Why go to a march when you can let the march come to you? I was eating lunch at home this afternoon when I started hearing chants of “Fuck the Police” getting louder outside the window. I went down to see what was going on, and it turned out to be a small protest march down Park Boulevard:

Park Boulevard Microprotest
I assume that these are students from Oakland High School, which is a few blocks up Park Boulevard. They must have been inspired by the rioting in downtown Oakland on Wednesday night, because they kicked a few cars whose drivers had the audacity to creep past them going the other way as they marched (there was plenty of room).

The large banner reads “STOP US BACKED ISRAELI MASSACRE IN GAZA / MASSIVE RESISTANCE NEEDED NOW!” and the anti-police chants alternated with “Free Palestine” chants — another thing these kids seem to have learned from their activist elders is how to cover their bases. I can’t say whether this was a pro-Palestinian march which expanded to include the anti-police message after last week’s shooting of an unarmed man at an Oakland train station, or whether this was an anti-police-brutality march which expanded to include the pro-Palestinian message. And I can’t say whether the marchers would even recognize that distinction.

Park Boulevard Microprotest
I followed the march until it got to Lake Merritt, when I turned toward home. As I walked home, I passed the girls in headscarves who had been bringing up the rear of the march (see the first photo above). They must have left the protest when it reached the Lake, although the marchers seemed to be heading toward City Hall.

The fatal shooting of Oscar Grant (who was unarmed, and lying face down on a train platform) was obviously a grievous injustice, and people have a right to be outraged. The fact is, however, that although the BART station happens to be located in Oakland, the officer was a member of BART’s police force, which has no connection to the Oakland Police Department or Oakland’s city government.

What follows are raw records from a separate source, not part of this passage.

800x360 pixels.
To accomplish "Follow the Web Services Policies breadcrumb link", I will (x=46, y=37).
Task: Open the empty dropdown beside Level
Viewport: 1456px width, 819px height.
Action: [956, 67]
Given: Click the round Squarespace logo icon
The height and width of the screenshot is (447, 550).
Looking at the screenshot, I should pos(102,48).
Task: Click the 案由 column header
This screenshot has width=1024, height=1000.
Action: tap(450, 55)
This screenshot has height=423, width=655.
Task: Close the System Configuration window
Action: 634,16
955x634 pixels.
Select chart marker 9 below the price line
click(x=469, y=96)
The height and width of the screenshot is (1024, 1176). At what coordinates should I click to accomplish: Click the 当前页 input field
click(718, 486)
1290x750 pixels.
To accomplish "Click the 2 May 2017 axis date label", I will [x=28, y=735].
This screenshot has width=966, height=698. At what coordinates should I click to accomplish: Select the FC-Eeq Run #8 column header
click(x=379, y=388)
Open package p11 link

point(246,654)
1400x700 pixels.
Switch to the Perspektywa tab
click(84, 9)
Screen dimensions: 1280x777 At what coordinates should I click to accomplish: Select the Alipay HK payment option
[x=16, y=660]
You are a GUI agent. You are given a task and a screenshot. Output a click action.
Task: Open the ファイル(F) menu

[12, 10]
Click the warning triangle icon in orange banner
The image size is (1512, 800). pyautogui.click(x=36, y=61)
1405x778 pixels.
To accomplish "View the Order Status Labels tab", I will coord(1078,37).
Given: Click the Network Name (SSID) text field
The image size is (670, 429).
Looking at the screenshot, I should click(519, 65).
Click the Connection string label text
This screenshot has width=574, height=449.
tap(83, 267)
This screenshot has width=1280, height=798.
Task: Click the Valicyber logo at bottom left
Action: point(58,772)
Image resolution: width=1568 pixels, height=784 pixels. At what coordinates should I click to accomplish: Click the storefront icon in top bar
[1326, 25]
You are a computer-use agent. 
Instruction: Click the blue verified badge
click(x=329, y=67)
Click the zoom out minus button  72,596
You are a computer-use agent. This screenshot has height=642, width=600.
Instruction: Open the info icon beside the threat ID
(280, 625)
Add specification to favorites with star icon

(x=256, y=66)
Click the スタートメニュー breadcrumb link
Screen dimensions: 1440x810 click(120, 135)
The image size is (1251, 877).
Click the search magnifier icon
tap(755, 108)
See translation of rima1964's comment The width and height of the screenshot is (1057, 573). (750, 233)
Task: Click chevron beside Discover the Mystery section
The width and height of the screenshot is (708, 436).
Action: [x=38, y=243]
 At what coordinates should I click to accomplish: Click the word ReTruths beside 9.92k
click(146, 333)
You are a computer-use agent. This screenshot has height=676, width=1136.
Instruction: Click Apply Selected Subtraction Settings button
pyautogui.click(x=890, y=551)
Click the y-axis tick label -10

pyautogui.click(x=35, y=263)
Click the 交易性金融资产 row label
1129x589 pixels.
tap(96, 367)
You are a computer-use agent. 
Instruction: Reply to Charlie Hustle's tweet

Smashing store windows and burning cars in downtown Oakland, and lashing out at Oakland’s mayor and police force, is a strange way to seek justice for this particular crime, but I can’t say I’m surprised after having seen the same phenomena during the Rodney King riots in Berkeley in the early 90’s — storekeepers on Telegraph and Durant Avenues obviously had nothing to do with the Rodney King case, but when simmering rage erupts into violence, you can’t expect it to follow any kind of strict logic. I’m just glad that no one seems to have been seriously hurt in this week’s protests, at least so far — this could be a tense weekend in the streets of Oakland.